私はかつてないくらい真剣におっさんと向き合った。

「わしはバツイチだし、養育費やらを支払っていて、養うほど金は持ってないぞ」

「私も働きます」

「転勤がまたあるかもしれん」

「そのときは大人しく待ってます!」


おっさん――田尻さんは少し考えていたみたいだが、

「この件は保留。次に帰ってくるときまでに返事を考えとくわ」

と言われた。私、もしかして振られるかも……


そして飛行機の時間が来て、田尻さんは東京へ帰っていった。


その日から私の脳内は田尻さんで占領された。帰ってくるまでの日付をカウントしたり、とにかく大人しく待っていられなかった。

田尻さんに何回も電話しちゃったり、メールを送ったりした。メールはちゃんと一件一件返ってきた。嫌われてはいないらしい。

東くんのときのことがあるから、慎重にはなったが、こればっかりは止められなかった。

どこに誰と何時までいたかとか、飲み会の日なんかは心配で何回もメールした。それでも田尻さんは返事をくれた。

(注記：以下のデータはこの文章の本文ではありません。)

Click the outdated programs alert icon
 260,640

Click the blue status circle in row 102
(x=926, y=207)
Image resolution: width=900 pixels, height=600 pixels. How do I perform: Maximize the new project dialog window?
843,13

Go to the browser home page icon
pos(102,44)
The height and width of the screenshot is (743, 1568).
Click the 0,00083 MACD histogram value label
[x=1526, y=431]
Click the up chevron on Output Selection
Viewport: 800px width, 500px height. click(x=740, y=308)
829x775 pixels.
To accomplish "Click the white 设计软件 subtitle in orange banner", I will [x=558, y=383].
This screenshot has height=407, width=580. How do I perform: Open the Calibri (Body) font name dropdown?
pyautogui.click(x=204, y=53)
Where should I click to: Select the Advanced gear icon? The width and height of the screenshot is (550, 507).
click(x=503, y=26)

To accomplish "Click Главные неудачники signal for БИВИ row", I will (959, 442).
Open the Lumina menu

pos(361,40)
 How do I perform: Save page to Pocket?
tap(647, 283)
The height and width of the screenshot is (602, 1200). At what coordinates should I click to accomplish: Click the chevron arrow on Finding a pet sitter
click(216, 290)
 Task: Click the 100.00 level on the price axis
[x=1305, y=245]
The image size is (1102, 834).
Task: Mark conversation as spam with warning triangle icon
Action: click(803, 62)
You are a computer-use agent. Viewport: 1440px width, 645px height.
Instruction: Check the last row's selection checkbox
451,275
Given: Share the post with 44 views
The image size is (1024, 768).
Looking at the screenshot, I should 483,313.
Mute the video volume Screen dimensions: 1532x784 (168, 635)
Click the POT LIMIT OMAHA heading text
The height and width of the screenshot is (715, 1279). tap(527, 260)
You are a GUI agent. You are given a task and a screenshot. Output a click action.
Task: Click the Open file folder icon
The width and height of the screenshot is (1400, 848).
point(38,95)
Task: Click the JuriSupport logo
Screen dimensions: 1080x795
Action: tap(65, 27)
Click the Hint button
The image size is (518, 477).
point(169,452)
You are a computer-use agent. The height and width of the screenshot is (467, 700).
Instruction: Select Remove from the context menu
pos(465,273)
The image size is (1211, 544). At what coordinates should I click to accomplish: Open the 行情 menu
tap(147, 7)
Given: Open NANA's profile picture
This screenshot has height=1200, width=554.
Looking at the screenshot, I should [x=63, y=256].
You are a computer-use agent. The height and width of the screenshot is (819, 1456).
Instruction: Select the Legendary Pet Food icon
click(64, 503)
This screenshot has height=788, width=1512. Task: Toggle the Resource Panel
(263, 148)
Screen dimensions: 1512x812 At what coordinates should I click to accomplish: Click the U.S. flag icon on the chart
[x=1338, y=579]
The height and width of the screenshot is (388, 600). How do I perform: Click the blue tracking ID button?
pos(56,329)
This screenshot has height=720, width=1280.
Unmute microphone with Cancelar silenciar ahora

そして3月14日、遠方に異動する人の異動の内示の日がやって来た。


私は自分はまだ異動にならないだろうとたかをくくっていた。

しかし、館長にその名を呼ばれてしまったのだ。

「佐藤くん、今、いいかな?」

「はい……?」

「佐藤くんは今度の辞令で東京事務所行きが決まった」

「えっ……東京?」

「行ってくれるよね?!」

「ええ、まあ、はい……」

なんでそこではい、と答えてしまうんだろう。サラリーマンとしての宿命か?


とりあえず田尻さんに連絡をする。

『えーっ、東京?!俺と完全に行き違いやんか』

『そうなんだ……でも、二、三年のことだから……待っててくれるよね?』

『待つか待たないかと言われれば、そりゃ待つしかないかな』

『だから、結婚式はしないで籍だけいれてもらって東京に行こうと思う。』

『なんや、結婚式もあげんてか?』

『うん……多分季節に一回帰るくらいになると思うから……』

『いやや』

『え……何が嫌なの?』

『わしはユキの晴れ姿が見たい』

『……そう言ってくれて嬉しい……というか、そう言ってくれるってことは……』

声が上ずった。

『ユキ、結婚しよう』

『ホントのホントに?!』

『ああ、ほんまや。ウェディングドレス姿もみたいからな、式は盆休みに挙げよう』

『ホントに、ホントにいいの?』

私の目からは涙が止めどなく流れてくる。

『式場なんかはわしが探しておく。お前は着るドレスと呼ぶ人のリストだけ考えればええ』

『ありがとう……!!』

私は田尻さんのその返事に感動した。やっぱりこの人を選んでよかった、そう、思ったのだった。